Text shown:
/---

Nicolas: So, the OEMs are to come as a big market manufacturer, starting from a couple of units to large volume. And to describe in Europe, the OEMs are making a lot of giga-factories to make a lot of product for the fuel cell. I can name Cummins in Germany, or Symbio in France who are making new factories. So it’s not only the factory, it’s the people there, they need to hire a lot of people who engage a lot of competencies, so they need some reliable partners. We can help there to co-develop solutions with our experts, and then deliver really the product and the solution for this market.

Jim: Yeah, it sounds like you definitely, with the scale up and how it’s expected to grow, that you need a reliable partner in all of that. So, I guess in the fuel cell manufacturing process, what are some solutions to the difficulties these operations face when trying to, I guess, maximize hydrogen usage, and maintain optimum pressure levels within the fuel cell?

\---

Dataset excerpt

/---

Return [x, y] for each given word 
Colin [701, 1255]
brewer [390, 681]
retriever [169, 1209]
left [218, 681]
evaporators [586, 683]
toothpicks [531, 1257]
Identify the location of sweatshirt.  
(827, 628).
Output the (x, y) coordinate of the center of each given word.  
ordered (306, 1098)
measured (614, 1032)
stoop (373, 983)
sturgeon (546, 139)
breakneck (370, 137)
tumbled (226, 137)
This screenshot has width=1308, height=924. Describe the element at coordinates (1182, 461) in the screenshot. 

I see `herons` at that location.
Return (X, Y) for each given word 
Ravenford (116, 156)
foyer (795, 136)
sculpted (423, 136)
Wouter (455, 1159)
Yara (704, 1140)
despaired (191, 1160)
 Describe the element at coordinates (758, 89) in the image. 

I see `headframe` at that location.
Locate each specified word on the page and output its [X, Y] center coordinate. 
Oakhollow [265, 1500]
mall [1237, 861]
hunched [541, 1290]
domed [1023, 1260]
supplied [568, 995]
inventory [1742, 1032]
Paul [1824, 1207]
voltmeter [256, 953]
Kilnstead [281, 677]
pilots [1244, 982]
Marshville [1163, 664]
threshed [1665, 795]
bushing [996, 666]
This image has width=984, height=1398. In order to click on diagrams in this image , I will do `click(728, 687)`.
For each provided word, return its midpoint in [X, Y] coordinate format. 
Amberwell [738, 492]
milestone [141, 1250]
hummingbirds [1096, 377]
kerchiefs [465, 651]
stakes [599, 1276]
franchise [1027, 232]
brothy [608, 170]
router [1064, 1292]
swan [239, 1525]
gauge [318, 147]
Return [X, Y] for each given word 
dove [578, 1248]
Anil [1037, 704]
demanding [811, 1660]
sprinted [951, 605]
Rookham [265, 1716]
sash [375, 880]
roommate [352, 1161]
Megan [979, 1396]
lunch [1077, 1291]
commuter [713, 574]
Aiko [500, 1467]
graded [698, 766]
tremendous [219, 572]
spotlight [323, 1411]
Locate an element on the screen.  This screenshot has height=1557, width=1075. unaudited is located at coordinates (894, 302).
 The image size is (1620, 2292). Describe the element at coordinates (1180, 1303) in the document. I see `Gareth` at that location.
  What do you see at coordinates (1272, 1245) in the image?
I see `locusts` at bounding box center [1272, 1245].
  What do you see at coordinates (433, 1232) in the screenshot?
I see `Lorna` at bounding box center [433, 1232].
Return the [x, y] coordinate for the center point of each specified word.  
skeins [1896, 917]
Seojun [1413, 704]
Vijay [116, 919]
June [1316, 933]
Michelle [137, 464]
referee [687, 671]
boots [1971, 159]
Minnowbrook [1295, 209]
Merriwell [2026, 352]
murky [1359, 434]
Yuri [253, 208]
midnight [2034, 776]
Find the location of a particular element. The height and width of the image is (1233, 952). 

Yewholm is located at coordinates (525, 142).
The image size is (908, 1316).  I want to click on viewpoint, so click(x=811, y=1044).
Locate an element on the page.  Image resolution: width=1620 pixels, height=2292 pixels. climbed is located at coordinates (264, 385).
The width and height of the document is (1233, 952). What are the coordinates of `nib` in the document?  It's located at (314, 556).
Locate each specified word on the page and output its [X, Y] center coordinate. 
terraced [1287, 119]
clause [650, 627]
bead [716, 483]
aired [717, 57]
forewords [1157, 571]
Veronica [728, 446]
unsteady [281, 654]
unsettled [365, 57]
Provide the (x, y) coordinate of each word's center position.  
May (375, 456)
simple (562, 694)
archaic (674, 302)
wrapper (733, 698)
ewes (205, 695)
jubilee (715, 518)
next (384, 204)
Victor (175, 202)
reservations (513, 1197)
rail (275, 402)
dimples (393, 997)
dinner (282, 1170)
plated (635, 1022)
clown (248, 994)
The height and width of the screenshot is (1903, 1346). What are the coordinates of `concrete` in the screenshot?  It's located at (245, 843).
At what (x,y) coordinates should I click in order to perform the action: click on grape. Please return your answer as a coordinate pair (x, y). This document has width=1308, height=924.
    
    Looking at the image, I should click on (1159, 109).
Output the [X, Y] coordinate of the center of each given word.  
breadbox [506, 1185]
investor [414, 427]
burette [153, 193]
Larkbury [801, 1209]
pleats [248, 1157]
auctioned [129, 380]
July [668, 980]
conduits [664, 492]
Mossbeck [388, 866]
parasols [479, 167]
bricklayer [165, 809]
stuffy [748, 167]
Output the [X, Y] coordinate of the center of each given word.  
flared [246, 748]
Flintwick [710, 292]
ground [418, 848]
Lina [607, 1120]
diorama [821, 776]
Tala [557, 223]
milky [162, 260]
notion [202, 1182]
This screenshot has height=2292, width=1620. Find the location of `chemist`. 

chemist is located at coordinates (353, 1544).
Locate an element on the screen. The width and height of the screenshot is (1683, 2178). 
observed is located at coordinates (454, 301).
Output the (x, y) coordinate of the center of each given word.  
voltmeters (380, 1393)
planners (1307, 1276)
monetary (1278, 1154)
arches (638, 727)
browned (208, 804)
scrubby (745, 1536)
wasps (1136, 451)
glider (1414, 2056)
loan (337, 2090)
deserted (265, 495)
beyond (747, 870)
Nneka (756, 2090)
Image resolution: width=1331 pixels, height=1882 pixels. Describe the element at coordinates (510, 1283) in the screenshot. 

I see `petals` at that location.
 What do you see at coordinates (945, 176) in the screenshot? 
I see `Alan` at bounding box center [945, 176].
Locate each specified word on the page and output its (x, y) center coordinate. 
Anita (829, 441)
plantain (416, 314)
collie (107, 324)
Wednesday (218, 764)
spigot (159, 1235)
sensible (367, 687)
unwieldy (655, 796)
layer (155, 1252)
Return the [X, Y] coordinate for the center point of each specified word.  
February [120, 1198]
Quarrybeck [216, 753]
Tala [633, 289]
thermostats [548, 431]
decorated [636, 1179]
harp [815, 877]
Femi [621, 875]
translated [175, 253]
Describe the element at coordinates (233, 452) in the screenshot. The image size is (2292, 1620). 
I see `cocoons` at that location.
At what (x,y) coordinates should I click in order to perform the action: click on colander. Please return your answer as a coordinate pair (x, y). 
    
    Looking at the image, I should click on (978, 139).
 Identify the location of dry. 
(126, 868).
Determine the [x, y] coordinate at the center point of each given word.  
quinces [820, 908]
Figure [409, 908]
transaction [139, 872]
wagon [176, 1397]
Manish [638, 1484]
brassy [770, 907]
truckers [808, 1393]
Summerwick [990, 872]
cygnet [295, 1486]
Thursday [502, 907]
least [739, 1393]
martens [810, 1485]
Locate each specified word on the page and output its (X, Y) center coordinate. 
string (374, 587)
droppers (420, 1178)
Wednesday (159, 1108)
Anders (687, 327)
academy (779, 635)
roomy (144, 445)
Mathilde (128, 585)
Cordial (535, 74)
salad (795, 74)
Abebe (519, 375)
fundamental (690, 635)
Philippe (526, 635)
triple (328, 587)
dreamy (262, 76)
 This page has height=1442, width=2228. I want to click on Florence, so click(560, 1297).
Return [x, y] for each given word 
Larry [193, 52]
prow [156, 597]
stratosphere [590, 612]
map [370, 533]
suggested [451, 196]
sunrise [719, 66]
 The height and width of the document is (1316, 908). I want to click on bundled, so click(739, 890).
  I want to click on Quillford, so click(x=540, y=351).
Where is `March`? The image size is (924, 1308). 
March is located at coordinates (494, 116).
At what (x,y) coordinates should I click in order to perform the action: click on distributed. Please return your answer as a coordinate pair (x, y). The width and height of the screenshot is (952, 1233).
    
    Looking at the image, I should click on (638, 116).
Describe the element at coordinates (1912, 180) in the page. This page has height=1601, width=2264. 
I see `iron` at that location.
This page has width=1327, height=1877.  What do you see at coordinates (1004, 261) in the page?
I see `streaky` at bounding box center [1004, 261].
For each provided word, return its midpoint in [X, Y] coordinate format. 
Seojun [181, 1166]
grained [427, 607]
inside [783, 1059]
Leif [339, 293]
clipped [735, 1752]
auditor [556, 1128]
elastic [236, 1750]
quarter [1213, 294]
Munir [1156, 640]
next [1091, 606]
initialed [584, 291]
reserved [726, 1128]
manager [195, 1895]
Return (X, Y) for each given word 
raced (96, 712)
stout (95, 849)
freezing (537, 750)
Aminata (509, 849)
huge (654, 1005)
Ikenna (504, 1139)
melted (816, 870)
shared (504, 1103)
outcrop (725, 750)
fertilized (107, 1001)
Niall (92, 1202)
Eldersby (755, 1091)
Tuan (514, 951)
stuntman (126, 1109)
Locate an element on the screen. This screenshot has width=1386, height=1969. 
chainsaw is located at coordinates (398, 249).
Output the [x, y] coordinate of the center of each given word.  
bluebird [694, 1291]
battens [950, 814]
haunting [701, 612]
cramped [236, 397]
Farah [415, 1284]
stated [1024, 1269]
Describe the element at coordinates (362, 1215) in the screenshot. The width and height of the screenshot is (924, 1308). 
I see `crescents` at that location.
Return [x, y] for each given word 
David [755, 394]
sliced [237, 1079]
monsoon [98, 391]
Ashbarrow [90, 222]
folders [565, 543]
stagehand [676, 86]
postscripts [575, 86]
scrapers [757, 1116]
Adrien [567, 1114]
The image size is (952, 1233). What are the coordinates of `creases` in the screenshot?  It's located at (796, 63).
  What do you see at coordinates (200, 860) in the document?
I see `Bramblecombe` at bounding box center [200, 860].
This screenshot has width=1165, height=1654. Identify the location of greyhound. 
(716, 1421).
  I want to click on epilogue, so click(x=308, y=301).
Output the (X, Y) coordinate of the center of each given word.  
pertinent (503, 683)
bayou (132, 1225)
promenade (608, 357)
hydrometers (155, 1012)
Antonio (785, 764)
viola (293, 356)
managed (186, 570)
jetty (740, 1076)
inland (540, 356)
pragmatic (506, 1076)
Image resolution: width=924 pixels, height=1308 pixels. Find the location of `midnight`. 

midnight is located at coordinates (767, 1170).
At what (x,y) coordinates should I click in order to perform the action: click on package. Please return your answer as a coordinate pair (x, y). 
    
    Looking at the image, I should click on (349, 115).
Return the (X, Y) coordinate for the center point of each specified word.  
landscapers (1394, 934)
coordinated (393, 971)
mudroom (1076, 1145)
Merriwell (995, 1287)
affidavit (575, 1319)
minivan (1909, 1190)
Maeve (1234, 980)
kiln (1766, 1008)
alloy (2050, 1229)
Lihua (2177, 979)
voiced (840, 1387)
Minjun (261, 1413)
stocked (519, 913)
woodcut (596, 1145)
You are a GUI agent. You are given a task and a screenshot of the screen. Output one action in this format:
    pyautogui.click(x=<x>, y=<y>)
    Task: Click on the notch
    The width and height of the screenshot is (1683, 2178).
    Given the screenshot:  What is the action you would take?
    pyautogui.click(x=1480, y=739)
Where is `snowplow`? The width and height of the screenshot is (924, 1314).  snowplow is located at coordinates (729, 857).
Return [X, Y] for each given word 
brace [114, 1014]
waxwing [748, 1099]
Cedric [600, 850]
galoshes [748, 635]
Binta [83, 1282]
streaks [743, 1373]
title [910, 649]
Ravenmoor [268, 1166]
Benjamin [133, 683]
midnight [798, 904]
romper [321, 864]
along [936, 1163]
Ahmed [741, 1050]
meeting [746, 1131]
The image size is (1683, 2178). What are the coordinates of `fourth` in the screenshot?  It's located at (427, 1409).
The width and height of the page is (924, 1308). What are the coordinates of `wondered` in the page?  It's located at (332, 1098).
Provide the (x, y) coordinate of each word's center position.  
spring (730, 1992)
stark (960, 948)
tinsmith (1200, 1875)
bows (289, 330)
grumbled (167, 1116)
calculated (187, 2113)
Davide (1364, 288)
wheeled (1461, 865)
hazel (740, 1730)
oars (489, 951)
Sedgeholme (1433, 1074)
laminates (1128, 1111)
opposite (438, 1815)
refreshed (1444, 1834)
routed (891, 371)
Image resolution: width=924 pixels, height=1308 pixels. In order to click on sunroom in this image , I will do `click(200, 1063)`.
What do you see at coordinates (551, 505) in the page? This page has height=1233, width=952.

\---

Task instructions: Decide whether each statement below agrees with the interview excerpt, answering yes or no and quoting the deciding words. 1. Nicolas names Symbio as a company making new factories in France. 2. Nicolas says the OEMs need to hire only a small number of people. 3. Jim asks about maintaining optimum pressure levels within the fuel cell.

Solution for this exercise:
1. Yes: "Symbio in France who are making new factories"
2. No: "they need to hire a lot of people who engage a lot of competencies"
3. Yes: "maintain optimum pressure levels within the fuel cell"